## YOUR ASSIGNMENT
Copy each line of the data below with the word "agent".

[Entries taken from a collection]

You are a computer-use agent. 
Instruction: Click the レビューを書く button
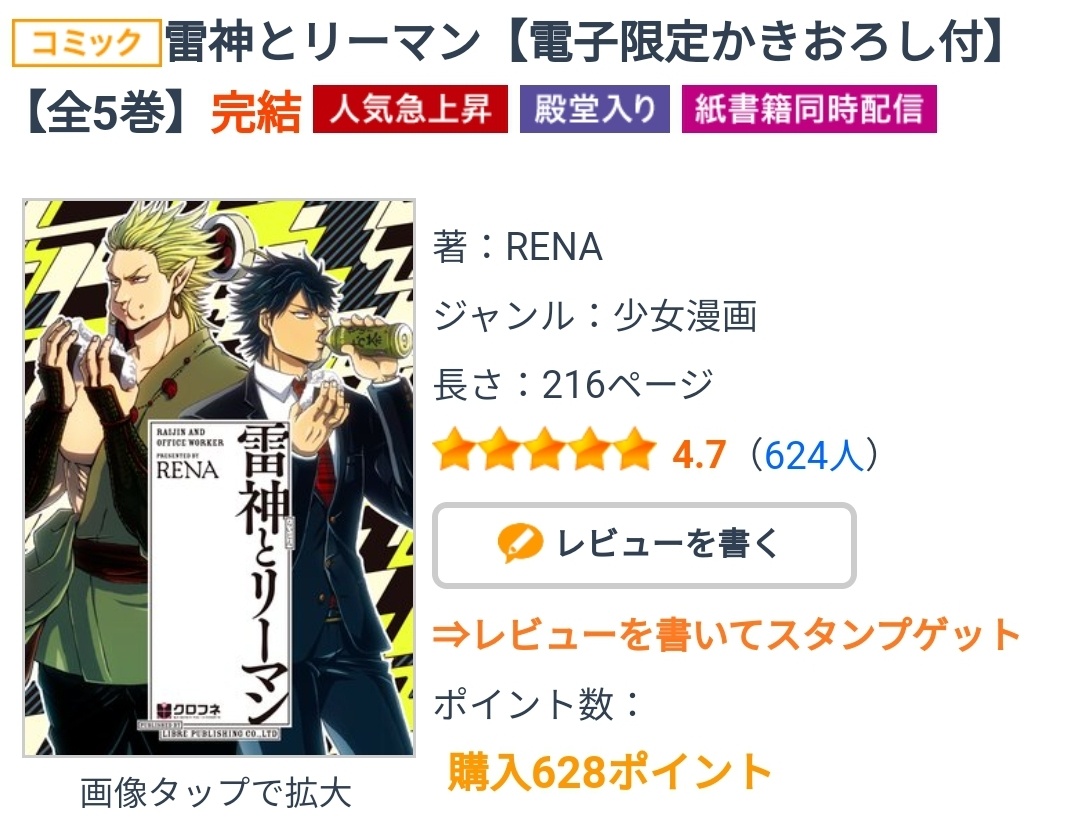tap(644, 545)
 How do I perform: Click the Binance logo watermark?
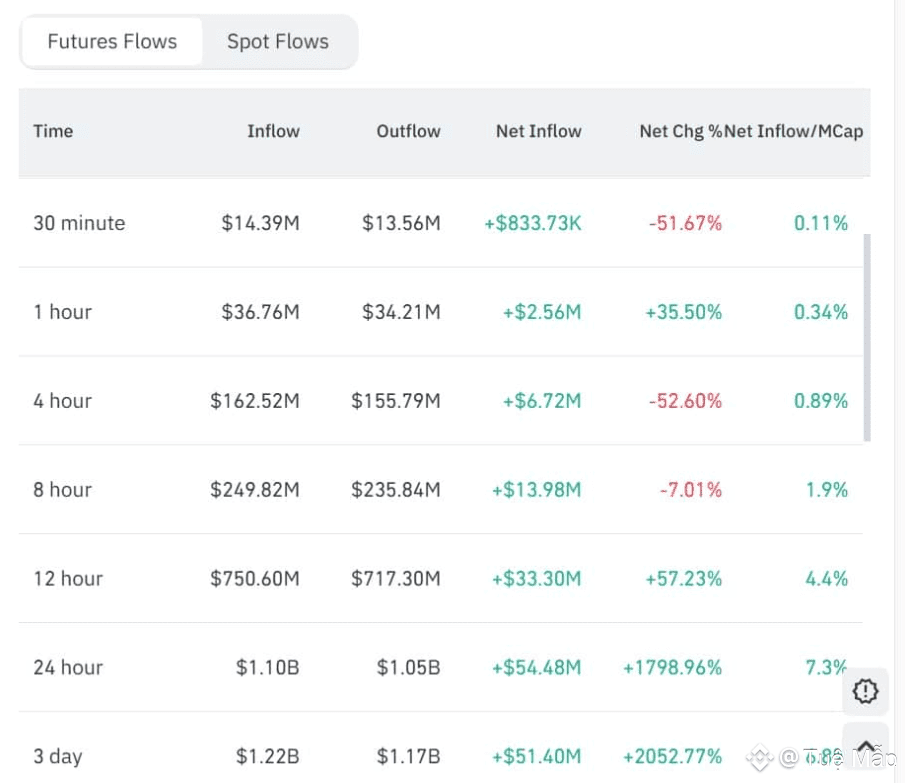[760, 758]
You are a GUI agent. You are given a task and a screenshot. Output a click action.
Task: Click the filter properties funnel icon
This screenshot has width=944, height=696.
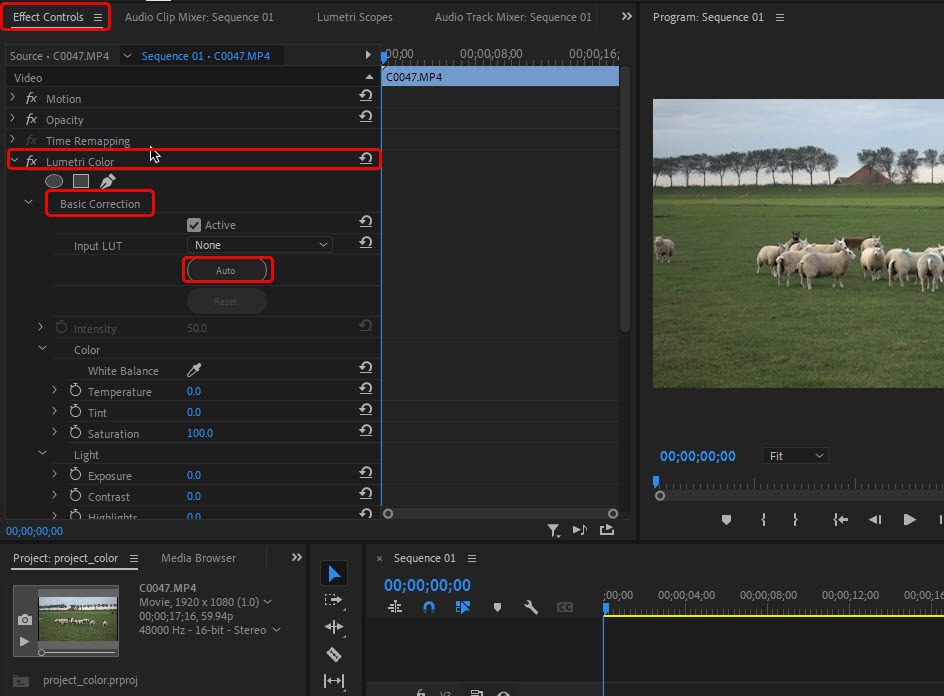tap(553, 530)
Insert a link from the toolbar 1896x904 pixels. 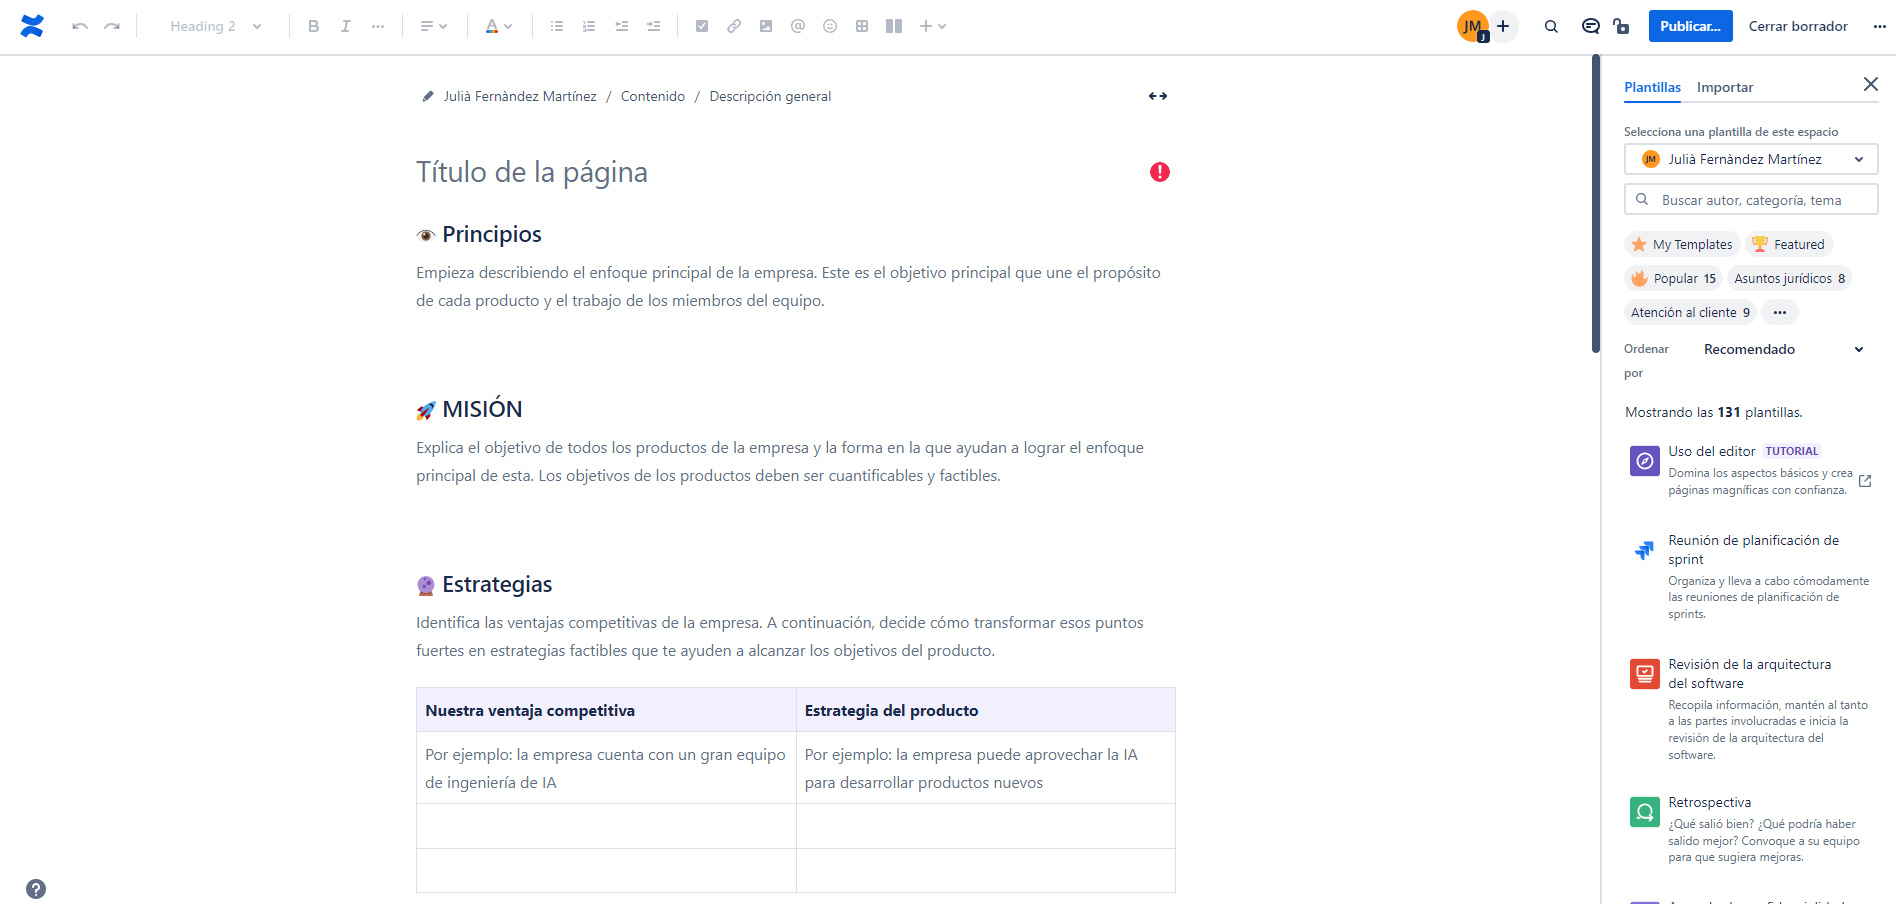pos(734,26)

## COMPLETED TASK
You are a computer-use agent. 
You are a GUI agent. You are given a task and a screenshot. Output a click action.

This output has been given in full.